Three hundred grams of ice at 0 degree C is added to 200 grams of water at 95 de

Question

Three hundred grams of ice at 0 degree C is added to 200 grams of water at 95 degree C. The system is kept thermally insulated from its environment. (a) How many joules of energy will it take to melt the ice? (b) What is the equilibrium temperature if the ice in (a) is placed to the water in part (b)? What phases are present?
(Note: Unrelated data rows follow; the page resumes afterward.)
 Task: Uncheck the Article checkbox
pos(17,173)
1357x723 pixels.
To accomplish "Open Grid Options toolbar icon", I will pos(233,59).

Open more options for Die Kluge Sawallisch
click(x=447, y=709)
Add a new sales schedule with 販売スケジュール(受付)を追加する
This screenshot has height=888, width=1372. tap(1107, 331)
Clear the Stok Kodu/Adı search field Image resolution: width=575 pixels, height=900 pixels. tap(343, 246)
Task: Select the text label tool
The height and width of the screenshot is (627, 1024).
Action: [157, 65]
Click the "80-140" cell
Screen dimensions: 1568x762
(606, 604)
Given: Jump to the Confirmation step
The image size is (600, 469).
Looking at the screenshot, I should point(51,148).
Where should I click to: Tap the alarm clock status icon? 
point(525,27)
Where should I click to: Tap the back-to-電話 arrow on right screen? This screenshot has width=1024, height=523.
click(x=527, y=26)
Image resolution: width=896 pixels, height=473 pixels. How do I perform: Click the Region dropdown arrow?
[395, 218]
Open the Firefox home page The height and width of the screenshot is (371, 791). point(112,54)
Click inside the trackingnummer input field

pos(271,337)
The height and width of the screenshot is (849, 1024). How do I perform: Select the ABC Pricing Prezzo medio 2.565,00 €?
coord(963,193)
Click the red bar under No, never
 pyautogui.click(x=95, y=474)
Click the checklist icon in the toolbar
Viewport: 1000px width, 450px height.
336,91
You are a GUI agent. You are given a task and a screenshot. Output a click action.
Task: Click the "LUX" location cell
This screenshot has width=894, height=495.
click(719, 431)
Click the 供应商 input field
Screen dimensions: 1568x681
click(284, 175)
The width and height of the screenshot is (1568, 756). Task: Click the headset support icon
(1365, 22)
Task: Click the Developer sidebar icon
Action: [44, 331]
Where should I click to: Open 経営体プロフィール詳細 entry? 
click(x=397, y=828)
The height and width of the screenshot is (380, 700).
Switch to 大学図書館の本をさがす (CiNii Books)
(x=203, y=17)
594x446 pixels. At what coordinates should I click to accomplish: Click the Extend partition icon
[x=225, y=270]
Ten grams of molten lead at 480.0 degree C are added to a water bath originally at 0.00 degree C. The system is kept thermally insulated from its environment so no energy is lost. (c) What is the minimum amount of water needed to cool the lead to a temperature of 99.0 degree C?

Explanation / Answer

(a) to melt the ice,

Q = m Lf

Q = 300 x 334 J/g = 100200 J

(b) lets first check, how much energy can be removed from water as its temp gets to 0 deg C

Q = m C delatT

= 200 x 4.184 x (95 - 0)

= 79496 J

that is less then the energy needed to melt all of the ice.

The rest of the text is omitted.